Data provided ->
════════════════
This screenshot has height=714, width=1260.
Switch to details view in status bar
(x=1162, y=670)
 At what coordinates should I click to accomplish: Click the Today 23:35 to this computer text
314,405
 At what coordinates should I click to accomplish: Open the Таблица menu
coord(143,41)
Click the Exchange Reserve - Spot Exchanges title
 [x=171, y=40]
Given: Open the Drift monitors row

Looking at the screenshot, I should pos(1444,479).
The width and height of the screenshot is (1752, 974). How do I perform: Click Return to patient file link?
════════════════
What to work on -> Find the word "width" in the entries above. Copy every line that has it.

Solution to the problem ->
This screenshot has height=714, width=1260.
The width and height of the screenshot is (1752, 974). How do I perform: Click Return to patient file link?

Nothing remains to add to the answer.